Public Goods Games in Directed Networks with Constraints on Sharing
Argyrios Deligkas, Gregory Gutin, Mark Jones, Philip R. Neary, Anders Yeo
TL;DR
This work studies a discrete public goods game on directed networks where contributors can share the good with at most $k$ out-neighbors, creating a directed, capacity-constrained sharing model. It provides a comprehensive analysis of existence, computation, and efficiency of both pure and mixed Nash equilibria, establishing sharp complexity dichotomies that depend on $k$ and network structure, including NP-hardness results for $k\ge 2$ and a linear-time algorithm for $k=1$ in mixed equilibria. It also derives tight bounds on Price of Stability and Price of Anarchy, with PoA exactly $k+1$ in both pure and mixed settings under broad conditions, and identifies structural conditions that guarantee the existence of pure equilibria.
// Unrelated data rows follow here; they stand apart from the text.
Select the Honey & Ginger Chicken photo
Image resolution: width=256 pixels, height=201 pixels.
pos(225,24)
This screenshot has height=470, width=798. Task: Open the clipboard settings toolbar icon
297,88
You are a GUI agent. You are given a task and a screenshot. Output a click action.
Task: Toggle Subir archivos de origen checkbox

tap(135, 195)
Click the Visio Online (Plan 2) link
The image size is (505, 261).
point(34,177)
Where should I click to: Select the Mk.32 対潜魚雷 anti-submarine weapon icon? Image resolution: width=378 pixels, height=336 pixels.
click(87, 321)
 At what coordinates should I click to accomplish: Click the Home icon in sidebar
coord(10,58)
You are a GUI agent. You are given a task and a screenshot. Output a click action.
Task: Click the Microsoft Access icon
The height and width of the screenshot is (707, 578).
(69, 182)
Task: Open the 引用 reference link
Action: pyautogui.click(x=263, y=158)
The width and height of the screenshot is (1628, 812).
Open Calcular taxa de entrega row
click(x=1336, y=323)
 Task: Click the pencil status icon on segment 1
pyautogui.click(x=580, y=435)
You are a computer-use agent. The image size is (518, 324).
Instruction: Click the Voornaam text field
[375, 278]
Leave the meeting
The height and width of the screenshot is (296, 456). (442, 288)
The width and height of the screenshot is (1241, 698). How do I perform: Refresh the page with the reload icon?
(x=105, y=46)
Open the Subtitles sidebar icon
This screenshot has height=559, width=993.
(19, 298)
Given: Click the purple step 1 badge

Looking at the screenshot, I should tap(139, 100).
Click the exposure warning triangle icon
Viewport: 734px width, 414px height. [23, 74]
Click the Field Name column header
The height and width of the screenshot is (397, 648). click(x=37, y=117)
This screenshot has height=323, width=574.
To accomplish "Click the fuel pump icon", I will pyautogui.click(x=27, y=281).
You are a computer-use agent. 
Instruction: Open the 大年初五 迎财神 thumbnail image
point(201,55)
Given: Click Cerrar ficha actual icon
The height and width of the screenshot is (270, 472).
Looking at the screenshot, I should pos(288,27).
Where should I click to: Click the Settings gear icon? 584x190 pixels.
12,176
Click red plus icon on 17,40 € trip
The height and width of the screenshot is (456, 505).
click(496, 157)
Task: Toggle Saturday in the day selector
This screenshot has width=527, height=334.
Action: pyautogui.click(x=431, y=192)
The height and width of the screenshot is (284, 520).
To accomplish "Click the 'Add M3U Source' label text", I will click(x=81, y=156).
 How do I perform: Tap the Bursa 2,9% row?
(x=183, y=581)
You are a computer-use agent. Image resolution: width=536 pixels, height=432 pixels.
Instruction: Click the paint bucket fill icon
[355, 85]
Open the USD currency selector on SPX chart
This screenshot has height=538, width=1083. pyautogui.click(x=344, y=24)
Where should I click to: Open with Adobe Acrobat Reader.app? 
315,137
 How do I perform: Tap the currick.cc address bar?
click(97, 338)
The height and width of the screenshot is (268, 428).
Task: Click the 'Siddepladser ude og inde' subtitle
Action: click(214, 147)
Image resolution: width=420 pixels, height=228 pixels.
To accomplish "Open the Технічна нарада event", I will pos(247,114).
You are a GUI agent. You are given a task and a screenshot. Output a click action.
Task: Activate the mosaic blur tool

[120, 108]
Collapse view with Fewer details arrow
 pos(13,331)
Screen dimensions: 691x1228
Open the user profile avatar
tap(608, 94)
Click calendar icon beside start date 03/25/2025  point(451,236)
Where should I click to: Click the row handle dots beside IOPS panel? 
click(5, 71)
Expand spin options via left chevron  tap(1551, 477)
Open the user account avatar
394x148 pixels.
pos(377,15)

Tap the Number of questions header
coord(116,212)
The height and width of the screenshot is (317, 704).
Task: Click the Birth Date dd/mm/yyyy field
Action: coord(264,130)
The findings illuminate how asymmetry in sharing and directed network topology shape strategic public good provision, offering benchmarks of computational feasibility and welfare loss in constrained sharing environments.
Abstract
In a public goods game, every player chooses whether or not to buy a good that all neighboring players will have access to. We consider a setting in which the good is indivisible, neighboring players are out-neighbors in a directed graph, and there is a capacity constraint on their number, k, that can benefit from the good. This means that each player makes a two-pronged decision: decide whether or not to buy and, conditional on buying, choose which k out-neighbors to share access. We examine both pure and mixed Nash equilibria in the model from the perspective of existence, computation, and efficiency. We perform a comprehensive study for these three dimensions with respect to both sharing capacity (k) and the network structure (the underlying directed graph), and establish sharp complexity dichotomies for each.